:: PROVIDED ENTRIES

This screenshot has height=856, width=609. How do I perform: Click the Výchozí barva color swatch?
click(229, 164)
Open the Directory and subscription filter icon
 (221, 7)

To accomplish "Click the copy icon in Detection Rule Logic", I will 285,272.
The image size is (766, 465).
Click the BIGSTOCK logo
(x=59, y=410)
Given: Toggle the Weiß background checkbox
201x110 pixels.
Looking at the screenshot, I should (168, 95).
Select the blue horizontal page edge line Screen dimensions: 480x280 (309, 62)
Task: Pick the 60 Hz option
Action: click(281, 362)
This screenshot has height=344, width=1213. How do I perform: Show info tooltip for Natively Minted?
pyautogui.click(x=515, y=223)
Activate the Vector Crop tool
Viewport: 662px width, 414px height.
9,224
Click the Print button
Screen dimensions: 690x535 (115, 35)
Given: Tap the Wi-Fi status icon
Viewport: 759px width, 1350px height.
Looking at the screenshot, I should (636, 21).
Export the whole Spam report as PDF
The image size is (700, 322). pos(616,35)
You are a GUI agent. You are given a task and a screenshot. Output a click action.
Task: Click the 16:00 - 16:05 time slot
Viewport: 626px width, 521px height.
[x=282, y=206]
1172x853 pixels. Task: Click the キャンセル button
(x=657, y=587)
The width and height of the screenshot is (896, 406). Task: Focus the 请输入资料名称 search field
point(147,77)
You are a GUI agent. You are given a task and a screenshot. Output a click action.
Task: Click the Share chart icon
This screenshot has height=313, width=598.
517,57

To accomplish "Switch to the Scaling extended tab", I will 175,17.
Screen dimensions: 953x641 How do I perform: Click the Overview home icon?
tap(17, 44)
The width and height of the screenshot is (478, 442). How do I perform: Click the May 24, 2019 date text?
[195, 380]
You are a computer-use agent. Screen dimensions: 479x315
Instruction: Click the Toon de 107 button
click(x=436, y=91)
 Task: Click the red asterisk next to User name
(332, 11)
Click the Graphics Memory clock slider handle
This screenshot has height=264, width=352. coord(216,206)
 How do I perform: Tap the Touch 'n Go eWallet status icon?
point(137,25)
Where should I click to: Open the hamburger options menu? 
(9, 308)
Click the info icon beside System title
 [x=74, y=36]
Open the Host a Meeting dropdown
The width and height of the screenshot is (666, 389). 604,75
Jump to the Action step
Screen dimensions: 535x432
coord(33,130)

::::

## HOW TO COMPLETE THIS TASK
Precisely the lines between those holding "Open the Directory" and "Task: Click the 16:00 - 16:05 time slot", inclusive, are to be reproduced from the listing above, with nothing added.

## SOLUTION TO THE PROBLEM
Open the Directory and subscription filter icon
 (221, 7)

To accomplish "Click the copy icon in Detection Rule Logic", I will 285,272.
The image size is (766, 465).
Click the BIGSTOCK logo
(x=59, y=410)
Given: Toggle the Weiß background checkbox
201x110 pixels.
Looking at the screenshot, I should (168, 95).
Select the blue horizontal page edge line Screen dimensions: 480x280 (309, 62)
Task: Pick the 60 Hz option
Action: click(281, 362)
This screenshot has height=344, width=1213. How do I perform: Show info tooltip for Natively Minted?
pyautogui.click(x=515, y=223)
Activate the Vector Crop tool
Viewport: 662px width, 414px height.
9,224
Click the Print button
Screen dimensions: 690x535 (115, 35)
Given: Tap the Wi-Fi status icon
Viewport: 759px width, 1350px height.
Looking at the screenshot, I should (636, 21).
Export the whole Spam report as PDF
The image size is (700, 322). pos(616,35)
You are a GUI agent. You are given a task and a screenshot. Output a click action.
Task: Click the 16:00 - 16:05 time slot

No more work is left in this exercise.